TASK DETAILS
The lines from the start of the records below through the line containing "Given: Click the SELECT rRate query string" are to be copied exactly, both ends included, with nothing added.

SOURCE MATERIAL
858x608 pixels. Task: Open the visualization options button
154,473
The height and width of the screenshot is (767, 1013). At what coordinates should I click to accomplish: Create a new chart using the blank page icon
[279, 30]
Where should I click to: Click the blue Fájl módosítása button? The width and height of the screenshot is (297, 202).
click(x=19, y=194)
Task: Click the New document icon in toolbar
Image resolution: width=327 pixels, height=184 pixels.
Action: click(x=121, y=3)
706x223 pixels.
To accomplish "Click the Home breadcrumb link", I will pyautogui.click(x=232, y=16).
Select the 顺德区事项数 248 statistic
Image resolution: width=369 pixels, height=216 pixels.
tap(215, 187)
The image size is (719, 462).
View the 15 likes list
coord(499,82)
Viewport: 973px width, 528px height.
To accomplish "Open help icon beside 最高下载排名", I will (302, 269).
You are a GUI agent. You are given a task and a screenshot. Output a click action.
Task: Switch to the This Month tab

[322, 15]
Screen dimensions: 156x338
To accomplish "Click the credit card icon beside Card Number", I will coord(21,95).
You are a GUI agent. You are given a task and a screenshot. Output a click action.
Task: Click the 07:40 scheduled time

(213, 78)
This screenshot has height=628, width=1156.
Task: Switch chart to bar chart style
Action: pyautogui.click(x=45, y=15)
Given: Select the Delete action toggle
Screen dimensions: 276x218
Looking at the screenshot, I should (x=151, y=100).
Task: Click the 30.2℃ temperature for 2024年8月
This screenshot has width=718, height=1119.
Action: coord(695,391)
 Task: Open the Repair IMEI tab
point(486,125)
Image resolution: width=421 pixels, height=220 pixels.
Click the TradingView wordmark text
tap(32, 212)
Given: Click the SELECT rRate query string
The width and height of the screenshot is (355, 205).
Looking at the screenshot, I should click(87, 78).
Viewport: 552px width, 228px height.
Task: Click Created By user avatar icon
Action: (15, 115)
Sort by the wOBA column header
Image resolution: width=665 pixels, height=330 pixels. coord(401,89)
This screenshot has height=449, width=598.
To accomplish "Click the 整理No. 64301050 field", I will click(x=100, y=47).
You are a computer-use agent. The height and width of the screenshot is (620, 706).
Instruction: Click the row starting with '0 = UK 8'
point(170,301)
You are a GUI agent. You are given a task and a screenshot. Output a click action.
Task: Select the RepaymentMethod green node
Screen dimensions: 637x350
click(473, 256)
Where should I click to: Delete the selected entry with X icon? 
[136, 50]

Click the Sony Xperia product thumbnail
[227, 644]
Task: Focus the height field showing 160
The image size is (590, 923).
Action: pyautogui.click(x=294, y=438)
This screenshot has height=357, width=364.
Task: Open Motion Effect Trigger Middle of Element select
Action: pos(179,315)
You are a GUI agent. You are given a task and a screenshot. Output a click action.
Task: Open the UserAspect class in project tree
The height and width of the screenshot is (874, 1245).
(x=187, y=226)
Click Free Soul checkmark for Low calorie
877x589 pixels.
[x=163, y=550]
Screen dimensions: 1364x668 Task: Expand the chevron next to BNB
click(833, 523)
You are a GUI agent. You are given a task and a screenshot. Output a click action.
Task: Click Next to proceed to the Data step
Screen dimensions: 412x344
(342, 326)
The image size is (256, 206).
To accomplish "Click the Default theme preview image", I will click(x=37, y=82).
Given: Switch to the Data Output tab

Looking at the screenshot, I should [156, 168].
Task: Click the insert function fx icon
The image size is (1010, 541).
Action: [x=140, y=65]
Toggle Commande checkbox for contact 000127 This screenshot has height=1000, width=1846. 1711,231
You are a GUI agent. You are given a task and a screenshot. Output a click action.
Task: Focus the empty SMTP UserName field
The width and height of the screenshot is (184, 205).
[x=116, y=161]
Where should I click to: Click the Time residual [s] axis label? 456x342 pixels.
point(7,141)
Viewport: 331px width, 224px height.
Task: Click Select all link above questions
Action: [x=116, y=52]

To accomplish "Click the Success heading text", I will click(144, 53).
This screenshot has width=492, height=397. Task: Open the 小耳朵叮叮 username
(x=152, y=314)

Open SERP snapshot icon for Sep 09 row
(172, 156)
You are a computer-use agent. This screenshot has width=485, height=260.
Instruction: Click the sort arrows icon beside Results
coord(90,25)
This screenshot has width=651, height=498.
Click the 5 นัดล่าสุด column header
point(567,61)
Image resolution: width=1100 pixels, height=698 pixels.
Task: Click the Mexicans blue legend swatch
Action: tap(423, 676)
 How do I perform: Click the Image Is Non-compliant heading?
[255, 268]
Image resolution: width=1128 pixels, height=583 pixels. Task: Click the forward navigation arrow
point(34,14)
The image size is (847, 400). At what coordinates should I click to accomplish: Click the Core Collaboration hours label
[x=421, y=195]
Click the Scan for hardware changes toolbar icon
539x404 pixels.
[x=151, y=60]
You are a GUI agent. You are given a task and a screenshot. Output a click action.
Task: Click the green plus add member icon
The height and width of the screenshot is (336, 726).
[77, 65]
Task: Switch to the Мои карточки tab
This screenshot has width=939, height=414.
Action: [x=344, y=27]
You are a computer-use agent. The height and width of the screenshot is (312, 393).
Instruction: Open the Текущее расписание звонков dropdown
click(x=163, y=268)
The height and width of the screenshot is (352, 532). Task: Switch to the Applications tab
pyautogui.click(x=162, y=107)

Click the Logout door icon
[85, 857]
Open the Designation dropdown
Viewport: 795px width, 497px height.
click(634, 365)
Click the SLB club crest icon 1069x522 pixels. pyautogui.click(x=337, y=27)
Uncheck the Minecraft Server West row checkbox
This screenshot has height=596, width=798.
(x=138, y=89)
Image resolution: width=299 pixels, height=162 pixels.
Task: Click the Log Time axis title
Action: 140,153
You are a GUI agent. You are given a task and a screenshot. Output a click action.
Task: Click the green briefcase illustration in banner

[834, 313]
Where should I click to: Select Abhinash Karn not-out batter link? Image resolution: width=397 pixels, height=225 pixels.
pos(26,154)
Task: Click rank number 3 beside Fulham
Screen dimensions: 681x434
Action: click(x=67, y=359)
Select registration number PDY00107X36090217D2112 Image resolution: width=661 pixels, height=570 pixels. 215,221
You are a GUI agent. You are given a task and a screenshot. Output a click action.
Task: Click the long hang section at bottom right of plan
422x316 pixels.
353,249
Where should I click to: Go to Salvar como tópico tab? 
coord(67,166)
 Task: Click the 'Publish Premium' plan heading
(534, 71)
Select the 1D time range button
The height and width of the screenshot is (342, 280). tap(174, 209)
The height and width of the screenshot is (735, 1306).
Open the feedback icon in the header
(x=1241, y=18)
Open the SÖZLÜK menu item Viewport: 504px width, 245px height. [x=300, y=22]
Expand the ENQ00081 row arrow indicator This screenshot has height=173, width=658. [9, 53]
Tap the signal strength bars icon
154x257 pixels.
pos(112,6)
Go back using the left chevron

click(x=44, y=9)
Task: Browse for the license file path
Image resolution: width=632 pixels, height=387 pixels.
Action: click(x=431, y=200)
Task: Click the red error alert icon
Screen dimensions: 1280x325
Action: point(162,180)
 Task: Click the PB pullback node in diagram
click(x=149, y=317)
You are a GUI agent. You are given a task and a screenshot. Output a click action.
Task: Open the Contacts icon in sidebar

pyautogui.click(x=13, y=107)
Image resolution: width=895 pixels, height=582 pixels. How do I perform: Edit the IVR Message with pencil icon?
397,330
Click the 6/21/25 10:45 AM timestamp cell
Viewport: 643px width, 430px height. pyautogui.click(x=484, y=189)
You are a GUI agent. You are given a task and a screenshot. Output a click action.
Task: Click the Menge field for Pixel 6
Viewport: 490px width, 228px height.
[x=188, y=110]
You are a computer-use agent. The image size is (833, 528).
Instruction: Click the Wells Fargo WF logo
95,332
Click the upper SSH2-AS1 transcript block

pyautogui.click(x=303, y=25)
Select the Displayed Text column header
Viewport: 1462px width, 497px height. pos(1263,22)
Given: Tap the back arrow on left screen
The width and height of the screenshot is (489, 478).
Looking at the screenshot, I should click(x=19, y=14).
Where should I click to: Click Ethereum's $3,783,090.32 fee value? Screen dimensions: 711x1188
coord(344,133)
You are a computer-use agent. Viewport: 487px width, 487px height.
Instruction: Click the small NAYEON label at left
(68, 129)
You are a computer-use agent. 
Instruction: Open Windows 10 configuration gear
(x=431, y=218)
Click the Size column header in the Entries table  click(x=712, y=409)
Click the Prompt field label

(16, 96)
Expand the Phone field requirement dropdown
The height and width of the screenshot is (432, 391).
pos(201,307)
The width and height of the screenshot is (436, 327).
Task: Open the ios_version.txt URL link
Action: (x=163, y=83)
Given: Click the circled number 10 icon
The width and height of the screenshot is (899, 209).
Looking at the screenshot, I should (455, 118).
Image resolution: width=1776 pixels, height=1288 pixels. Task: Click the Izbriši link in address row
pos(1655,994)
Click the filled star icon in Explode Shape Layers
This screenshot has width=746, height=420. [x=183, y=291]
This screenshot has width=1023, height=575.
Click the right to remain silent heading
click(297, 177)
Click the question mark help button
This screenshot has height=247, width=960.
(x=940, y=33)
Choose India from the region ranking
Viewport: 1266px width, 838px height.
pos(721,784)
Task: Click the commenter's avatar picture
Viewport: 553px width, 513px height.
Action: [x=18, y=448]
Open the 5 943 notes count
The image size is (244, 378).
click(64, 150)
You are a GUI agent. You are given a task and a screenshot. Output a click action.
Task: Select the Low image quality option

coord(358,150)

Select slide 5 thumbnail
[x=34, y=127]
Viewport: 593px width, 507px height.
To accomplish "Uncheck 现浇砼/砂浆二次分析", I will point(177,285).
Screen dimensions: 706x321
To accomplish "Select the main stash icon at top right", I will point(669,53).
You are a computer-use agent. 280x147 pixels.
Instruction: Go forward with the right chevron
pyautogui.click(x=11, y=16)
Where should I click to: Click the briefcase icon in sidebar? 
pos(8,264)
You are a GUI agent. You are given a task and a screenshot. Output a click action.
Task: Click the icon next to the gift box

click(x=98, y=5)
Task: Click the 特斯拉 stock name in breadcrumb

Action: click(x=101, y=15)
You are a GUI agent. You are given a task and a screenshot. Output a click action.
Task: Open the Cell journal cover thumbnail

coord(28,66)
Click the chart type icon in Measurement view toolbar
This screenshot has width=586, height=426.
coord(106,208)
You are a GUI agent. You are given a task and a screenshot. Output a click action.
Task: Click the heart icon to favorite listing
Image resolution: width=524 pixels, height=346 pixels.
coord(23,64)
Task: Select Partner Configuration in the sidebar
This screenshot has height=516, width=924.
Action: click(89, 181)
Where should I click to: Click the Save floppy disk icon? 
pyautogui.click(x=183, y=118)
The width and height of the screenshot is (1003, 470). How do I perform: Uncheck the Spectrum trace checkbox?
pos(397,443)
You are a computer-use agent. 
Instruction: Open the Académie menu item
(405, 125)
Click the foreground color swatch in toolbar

TASK ANSWER
858x608 pixels. Task: Open the visualization options button
154,473
The height and width of the screenshot is (767, 1013). At what coordinates should I click to accomplish: Create a new chart using the blank page icon
[279, 30]
Where should I click to: Click the blue Fájl módosítása button? The width and height of the screenshot is (297, 202).
click(x=19, y=194)
Task: Click the New document icon in toolbar
Image resolution: width=327 pixels, height=184 pixels.
Action: click(x=121, y=3)
706x223 pixels.
To accomplish "Click the Home breadcrumb link", I will pyautogui.click(x=232, y=16).
Select the 顺德区事项数 248 statistic
Image resolution: width=369 pixels, height=216 pixels.
tap(215, 187)
The image size is (719, 462).
View the 15 likes list
coord(499,82)
Viewport: 973px width, 528px height.
To accomplish "Open help icon beside 最高下载排名", I will (302, 269).
You are a GUI agent. You are given a task and a screenshot. Output a click action.
Task: Switch to the This Month tab

[322, 15]
Screen dimensions: 156x338
To accomplish "Click the credit card icon beside Card Number", I will coord(21,95).
You are a GUI agent. You are given a task and a screenshot. Output a click action.
Task: Click the 07:40 scheduled time

(213, 78)
This screenshot has height=628, width=1156.
Task: Switch chart to bar chart style
Action: pyautogui.click(x=45, y=15)
Given: Select the Delete action toggle
Screen dimensions: 276x218
Looking at the screenshot, I should (x=151, y=100).
Task: Click the 30.2℃ temperature for 2024年8月
This screenshot has width=718, height=1119.
Action: coord(695,391)
 Task: Open the Repair IMEI tab
point(486,125)
Image resolution: width=421 pixels, height=220 pixels.
Click the TradingView wordmark text
tap(32, 212)
Given: Click the SELECT rRate query string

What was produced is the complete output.